Here’s Why Greenland’s Record-Breaking Rain Event Is A Huge Deal

Greenland's ice sheet has experienced 'unprecedented' rainfall and melting


3 Minutes Read

Here’s Why Greenland’s Record-Breaking Rain Event Is A Huge Deal Extreme ice melt in Greenland has contributed to global sea level rise. - Media Credit: Adobe. Do not use without permission.

Earlier this month, scientists observed rain at the highest point on the Greenland Ice Sheet. It’s the first time in recorded history that rainfall has occurred there. The event alarmed experts around the world, who have said that it’s a sign of the accelerating climate crisis.

‘This is unprecedented’

On August 14, the US National Science Foundation’s summit station recorded rain on the ​​3,216-meter (10,551ft) peak that lasted for several hours.

An estimated 7 billion tons of water fell across the ice sheet. There are only two ice sheets in the world (the other is in Antarctica).

Up to 337,000 square miles (872,000 square kilometers) of ice melted along with the Greenland weather event. According to the U.S. National Snow & Ice Data Center (NSIDC), the amount of ice lost in that one day equates to the average amount lost in one week for the same time of year.

Ted Scambos is a senior research scientist at the National Snow and Ice Data Center at the University of Colorado. He said to CNN: “What is going on is not simply a warm decade or two in a wandering climate pattern. This is unprecedented.”

Martin Stendel, a researcher at the Danish Meteorological Institute, told AFP: “This is an extreme event as it may never have happened before.”

The rainfall marked the latest date in the year that above-freezing temperatures had ever been recorded at the summit station.

Stendel revealed that in the past 2,000 years, temperatures at the peak have risen above freezing just nine times. Three of those events have been in the past 10 years.

Sea level rise

Here’s Why Greenland’s Record-Breaking Rain Event Is A Huge Deal
Adobe. Do not use without permission. Billions of tons of ice has melted in Greenland.
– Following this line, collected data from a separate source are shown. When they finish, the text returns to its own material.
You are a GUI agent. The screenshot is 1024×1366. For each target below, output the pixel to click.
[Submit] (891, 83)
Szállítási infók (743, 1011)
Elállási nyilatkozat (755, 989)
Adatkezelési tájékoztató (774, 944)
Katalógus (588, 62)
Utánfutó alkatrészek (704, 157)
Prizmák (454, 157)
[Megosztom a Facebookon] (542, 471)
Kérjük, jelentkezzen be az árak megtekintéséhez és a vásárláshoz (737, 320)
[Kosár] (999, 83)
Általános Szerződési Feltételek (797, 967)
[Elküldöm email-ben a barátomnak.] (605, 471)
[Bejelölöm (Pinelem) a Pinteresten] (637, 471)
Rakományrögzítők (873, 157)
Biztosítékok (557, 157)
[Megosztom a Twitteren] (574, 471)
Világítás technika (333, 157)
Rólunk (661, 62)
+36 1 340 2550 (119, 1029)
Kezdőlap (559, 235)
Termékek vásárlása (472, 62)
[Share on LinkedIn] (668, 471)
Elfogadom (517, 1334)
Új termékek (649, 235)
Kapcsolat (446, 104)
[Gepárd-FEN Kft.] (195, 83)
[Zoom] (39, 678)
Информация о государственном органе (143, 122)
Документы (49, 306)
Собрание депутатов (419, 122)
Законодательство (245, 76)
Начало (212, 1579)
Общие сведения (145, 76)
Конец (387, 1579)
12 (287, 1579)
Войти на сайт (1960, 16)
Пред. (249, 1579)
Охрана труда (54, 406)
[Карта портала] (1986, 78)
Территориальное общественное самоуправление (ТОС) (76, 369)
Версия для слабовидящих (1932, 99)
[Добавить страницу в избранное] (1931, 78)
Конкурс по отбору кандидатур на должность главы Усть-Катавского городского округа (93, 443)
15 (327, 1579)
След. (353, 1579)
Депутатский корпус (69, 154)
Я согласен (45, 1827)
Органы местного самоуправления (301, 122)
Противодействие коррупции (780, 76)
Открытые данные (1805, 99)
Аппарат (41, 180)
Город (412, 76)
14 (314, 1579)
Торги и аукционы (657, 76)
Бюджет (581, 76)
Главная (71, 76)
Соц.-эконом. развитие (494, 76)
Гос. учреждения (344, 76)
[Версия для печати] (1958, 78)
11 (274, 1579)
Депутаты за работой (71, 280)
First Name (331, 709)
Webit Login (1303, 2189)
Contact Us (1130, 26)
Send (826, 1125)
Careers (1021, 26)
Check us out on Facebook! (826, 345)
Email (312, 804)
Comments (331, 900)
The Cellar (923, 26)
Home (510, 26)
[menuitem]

In 2019, around 532 billion tons of ice melted in Greenland, CNN reports. A heat wave in July resulted in nearly the entire ice sheet’s surface to start melting. This led to a permanent global sea level rise of 1.5mm.

“We are crossing thresholds not seen in millennia, and frankly this is not going to change until we adjust what we’re doing to the air,” said Scambos.

A 2020 study, led by researchers from the Universities of Liège and Oslo, looked at ice melt in Greenland. Researchers found that the melting of the massive ice sheet is projected to contribute to a 10 to 18 centimeter rise in sea levels within the next 80 years. This is 60 percent faster than the previous calculation.

Human impact on the climate crisis

The UN’s Intergovernmental Panel on Climate Change (IPCC) released a report earlier this month that outlined the alarming trajectory of the global climate emergency. 

UN Secretary-General António Guterres said the report must be treated as ‘a code red for humanity’. He added: “The alarm bells are deafening, and the evidence is irrefutable.”

The IPCC Working Group I Co-Chair, Valérie Masson-Delmotte, said the ‘role of human influence on the climate system is undisputed’.